Abbot Hall Art Gallery is a museum and gallery in Kendal, England. Abbot Hall was built in 1759 by Colonel George Wilson, the second son of Daniel Wilson of Dallam Tower, a large house and country estate nearby. It was built on the site of the old Abbot’s Hall, roughly where the museum is today. Before the Dissolution of the Monasteries this was where the Abbot or his representative would stay when visiting from the mother house of St Mary's Abbey, York. The architect is unknown. During the early twentieth century the Grade I listed building was dilapidated and has been restored as an art gallery.

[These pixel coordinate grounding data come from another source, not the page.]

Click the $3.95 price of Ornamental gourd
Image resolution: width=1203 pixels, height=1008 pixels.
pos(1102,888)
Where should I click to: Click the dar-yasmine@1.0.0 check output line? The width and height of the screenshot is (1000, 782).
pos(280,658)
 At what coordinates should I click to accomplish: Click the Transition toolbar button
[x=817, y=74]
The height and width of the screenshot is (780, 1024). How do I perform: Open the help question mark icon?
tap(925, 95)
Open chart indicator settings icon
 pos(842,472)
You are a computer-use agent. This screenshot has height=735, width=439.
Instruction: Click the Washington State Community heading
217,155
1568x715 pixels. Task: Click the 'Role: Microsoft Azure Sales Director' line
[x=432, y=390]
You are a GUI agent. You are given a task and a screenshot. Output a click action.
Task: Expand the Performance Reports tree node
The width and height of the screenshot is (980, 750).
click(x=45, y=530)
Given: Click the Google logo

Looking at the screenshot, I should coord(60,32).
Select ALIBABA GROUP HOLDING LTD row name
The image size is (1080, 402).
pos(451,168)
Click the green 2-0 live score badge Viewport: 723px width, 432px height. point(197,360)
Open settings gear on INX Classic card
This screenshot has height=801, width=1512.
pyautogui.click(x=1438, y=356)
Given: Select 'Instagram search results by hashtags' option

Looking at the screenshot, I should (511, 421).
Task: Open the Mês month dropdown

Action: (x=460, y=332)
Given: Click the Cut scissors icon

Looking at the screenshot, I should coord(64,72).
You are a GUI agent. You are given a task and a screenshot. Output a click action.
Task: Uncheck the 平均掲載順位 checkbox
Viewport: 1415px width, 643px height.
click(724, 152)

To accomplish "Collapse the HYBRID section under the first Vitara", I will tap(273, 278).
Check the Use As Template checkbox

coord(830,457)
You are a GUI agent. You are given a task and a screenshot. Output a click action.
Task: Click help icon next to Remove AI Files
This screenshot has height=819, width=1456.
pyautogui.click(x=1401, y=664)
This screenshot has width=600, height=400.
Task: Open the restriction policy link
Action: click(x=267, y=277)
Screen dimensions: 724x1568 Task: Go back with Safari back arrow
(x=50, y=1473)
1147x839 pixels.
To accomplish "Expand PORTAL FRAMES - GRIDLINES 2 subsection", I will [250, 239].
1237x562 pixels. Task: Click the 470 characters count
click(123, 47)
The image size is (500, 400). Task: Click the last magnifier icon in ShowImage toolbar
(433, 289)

 Abbot Hall was closed to the public while Lakeland Arts carried out a redevelopment of the building and grounds. Reopening is scheduled for May 2023 with an exhibition by Julie Brook.

Building
Originally a town house, Abbot Hall was converted into an art gallery in 1957–62.  The building is in stone on a plinth, with quoins, a belt course, a modillioned eaves cornice, and a parapet.  The central block has two storeys with cellars, and there is a symmetrical east front of seven bays.  Curved steps lead up to a central round-headed doorway in an architrave with moulded imposts, a projecting keystone, and an interlaced fanlight.  This is flanked by two-storey canted bay windows, and outside these are recessed bays in one storey containing Venetian windows.  The outermost two bays on each side are gabled, lower and further recessed, and have one storey.  They contain two round-headed sash windows with an oval window in a pediment above.

Collection

It has one of the most important collections of George Romney’s paintings in Britain and several of his sketchbooks and drawings. Paintings from the eighteenth century include a pair of views of Windermere by Philip James de Loutherbourg. There is also an important group of work by another local artist, Daniel Gardner. It has a significant collection of watercolours, mainly from the second half of the eighteenth and the first half of the nineteenth centuries. Many of the greatest watercolourists of the period are represented, including John Robert Cozens, David Cox, Peter De Wint, John Sell Cotman, John Varley and Edward Lear as well as J. M. W. Turner's watercolours The Passage of Mount St. Gotthard and Windermere (1821).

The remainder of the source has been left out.